Ouders van Aashna Kanhai overhandigen een enveloppe aan de schoolleider.
Enkele weken geleden hoorde ik pa en ma een gesprek voeren over de Openbare School Maretraite, waar hun drie kinderen op school hebben gezeten en nu ook de kleinkinderen. Ik kan mij de inschrijving niet meer herinneren, maar ik weet nog dat mijn ouders moeite hebben moeten doen om de schoolleiding te overtuigen ons in te schrijven.

Juffrouw Moi Thuk Chung van de hoge Fröbel was streng en proper en gaf me altijd een 10 voor babbelen. Mijn jongere broer had het met juffrouw Altenberg beter, dacht ik; zij was moederlijk en iets ouder.
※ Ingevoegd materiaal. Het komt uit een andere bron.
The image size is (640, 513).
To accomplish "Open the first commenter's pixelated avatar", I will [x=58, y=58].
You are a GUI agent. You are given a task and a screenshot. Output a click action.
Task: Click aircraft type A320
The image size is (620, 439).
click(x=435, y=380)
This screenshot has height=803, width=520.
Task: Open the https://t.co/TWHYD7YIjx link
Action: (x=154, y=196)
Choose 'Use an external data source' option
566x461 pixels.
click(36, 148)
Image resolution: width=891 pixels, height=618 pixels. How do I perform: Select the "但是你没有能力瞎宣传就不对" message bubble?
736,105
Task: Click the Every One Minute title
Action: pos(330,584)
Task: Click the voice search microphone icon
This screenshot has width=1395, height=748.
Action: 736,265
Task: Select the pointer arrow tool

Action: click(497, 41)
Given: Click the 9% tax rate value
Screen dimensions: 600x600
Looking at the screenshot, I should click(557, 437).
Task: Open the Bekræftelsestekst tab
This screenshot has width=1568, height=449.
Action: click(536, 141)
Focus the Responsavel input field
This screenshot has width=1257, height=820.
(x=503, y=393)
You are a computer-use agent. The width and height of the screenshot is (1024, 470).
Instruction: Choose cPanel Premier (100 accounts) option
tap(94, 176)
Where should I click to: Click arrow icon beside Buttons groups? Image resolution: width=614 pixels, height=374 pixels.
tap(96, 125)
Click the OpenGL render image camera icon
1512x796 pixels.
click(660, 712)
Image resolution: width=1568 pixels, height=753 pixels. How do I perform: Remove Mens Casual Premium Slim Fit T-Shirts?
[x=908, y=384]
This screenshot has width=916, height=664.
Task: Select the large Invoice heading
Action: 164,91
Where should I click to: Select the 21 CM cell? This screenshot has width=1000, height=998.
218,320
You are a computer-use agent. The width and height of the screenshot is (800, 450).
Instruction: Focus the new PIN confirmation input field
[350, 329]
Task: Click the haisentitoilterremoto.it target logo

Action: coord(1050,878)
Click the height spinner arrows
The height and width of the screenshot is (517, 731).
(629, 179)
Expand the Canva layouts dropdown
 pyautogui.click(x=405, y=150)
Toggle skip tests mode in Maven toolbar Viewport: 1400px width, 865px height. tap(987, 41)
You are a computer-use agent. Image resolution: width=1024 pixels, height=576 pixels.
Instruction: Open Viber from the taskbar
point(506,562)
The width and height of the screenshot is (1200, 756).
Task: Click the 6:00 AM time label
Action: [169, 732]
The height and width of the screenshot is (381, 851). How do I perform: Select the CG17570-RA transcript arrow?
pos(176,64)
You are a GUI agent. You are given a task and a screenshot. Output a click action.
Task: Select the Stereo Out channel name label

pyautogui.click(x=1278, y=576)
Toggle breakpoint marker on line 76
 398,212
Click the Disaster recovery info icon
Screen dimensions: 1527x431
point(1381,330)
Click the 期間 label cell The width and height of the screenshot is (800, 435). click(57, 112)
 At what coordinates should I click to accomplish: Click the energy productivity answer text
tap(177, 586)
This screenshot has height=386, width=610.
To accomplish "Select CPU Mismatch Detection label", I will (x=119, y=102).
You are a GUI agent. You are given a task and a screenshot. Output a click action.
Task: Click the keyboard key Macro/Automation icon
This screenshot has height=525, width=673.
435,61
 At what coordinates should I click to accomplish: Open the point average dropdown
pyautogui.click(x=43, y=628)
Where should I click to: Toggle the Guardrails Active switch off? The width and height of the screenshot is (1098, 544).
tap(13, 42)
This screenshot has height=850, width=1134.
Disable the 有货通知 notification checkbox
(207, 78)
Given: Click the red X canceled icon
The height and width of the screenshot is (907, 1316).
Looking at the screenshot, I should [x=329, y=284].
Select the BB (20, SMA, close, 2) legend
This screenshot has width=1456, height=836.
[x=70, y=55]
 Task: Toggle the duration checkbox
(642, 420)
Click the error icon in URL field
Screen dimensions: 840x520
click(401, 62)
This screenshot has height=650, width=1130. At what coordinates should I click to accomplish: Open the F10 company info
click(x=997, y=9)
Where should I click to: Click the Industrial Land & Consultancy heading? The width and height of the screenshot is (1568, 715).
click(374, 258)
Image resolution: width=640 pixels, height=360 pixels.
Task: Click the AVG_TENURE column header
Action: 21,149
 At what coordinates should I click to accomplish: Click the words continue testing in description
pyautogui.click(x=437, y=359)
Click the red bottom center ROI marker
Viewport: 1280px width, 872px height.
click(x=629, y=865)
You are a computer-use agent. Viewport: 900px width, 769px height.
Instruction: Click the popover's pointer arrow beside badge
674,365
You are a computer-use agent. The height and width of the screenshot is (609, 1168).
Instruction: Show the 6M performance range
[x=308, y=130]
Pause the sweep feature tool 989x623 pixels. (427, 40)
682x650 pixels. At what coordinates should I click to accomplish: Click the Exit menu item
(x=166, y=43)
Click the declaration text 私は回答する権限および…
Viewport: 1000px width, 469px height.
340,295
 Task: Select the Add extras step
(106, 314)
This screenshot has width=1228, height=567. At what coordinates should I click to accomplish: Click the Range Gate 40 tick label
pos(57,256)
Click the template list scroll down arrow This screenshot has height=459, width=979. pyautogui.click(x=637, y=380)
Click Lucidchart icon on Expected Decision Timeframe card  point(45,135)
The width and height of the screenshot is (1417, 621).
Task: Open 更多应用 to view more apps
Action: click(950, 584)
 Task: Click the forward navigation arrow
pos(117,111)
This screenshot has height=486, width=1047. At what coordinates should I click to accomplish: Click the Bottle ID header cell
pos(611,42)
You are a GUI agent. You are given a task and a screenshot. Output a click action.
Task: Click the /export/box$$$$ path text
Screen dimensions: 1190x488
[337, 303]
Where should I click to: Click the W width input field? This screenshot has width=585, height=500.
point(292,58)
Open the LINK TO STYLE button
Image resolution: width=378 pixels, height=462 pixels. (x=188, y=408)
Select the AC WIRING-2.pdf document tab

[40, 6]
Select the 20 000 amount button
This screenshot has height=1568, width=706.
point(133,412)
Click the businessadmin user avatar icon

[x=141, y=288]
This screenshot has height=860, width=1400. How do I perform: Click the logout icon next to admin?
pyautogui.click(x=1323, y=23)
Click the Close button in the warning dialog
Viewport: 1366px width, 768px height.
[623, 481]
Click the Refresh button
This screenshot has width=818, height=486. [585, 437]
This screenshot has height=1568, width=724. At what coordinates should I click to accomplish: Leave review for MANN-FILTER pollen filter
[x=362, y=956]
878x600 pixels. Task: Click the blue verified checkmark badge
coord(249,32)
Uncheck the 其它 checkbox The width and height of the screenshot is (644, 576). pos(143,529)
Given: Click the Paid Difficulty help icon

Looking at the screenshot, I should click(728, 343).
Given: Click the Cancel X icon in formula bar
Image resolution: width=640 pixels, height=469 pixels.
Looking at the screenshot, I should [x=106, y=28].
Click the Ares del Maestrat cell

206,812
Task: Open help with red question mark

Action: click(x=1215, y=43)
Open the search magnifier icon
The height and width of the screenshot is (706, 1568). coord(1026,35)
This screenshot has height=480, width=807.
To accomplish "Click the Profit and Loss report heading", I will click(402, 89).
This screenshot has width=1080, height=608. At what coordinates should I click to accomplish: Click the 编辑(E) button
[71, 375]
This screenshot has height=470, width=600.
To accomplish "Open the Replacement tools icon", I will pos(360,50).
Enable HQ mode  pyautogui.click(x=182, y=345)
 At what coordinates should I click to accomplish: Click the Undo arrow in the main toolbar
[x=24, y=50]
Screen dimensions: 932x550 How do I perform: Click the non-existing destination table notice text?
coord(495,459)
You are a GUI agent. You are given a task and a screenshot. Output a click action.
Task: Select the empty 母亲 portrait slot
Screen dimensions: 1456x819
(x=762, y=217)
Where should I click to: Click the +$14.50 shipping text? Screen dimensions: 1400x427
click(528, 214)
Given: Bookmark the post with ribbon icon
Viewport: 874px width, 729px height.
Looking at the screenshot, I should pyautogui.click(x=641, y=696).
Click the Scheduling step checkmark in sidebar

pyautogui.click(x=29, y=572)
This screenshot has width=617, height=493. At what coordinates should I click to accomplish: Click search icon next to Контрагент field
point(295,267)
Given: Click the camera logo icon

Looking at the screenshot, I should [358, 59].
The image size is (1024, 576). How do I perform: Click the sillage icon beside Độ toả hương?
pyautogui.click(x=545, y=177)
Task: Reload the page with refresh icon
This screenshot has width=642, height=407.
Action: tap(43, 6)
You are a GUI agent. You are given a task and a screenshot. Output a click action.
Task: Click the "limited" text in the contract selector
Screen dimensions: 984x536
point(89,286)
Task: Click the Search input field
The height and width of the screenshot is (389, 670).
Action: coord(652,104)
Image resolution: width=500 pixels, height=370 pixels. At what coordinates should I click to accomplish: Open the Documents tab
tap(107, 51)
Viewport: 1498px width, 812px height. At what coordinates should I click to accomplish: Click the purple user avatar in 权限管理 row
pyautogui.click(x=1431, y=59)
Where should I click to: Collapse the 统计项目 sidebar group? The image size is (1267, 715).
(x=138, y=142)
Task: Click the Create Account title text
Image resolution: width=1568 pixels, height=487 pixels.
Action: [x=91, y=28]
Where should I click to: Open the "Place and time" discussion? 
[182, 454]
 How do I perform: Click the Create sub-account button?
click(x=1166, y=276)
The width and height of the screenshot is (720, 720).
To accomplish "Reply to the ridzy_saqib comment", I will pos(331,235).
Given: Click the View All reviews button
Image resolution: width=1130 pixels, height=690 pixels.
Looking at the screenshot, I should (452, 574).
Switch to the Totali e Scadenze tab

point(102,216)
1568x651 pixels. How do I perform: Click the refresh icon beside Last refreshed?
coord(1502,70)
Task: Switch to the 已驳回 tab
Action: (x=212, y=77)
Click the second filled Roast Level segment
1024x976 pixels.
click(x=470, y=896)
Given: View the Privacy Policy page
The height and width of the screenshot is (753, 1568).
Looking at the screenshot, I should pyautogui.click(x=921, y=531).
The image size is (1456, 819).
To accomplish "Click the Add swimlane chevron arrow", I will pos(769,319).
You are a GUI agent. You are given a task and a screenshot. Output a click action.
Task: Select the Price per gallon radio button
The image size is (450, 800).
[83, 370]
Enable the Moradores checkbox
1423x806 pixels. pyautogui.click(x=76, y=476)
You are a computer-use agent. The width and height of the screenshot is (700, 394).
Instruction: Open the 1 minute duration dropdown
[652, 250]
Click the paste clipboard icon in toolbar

In de rij lopen naar de vlaggenparade in het midden van het schoolerf bracht ons langs de hogere klassen, waar leerlingen in uniform zaten: een crèmekleurig hemd met donkerblauwe spikkels en een donkerblauwe overgooier of lange broek.

De eerste klassen zijn het dichtst bij de poort en de daaropvolgende netjes in een rij naar achteren, zodat je letterlijk, na een L gemaakt te hebben, slaagde van de zesde klas aan het andere eind van het gebouw. In de pauze was Bolle Vrouw volop doende puntbroodjes te verkopen en in de tweede pauze kwam een tante die ouderwetse kokoskoek, zuurgoed en ijsco verkocht. Veel kochten mijn broer en ik niet, want onze ouders gaven brood mee en ze moesten op hun centjes letten, want beiden waren middenklassers - maar dan de echte, die niet zoals tegenwoordig armoedzaaiers lijken.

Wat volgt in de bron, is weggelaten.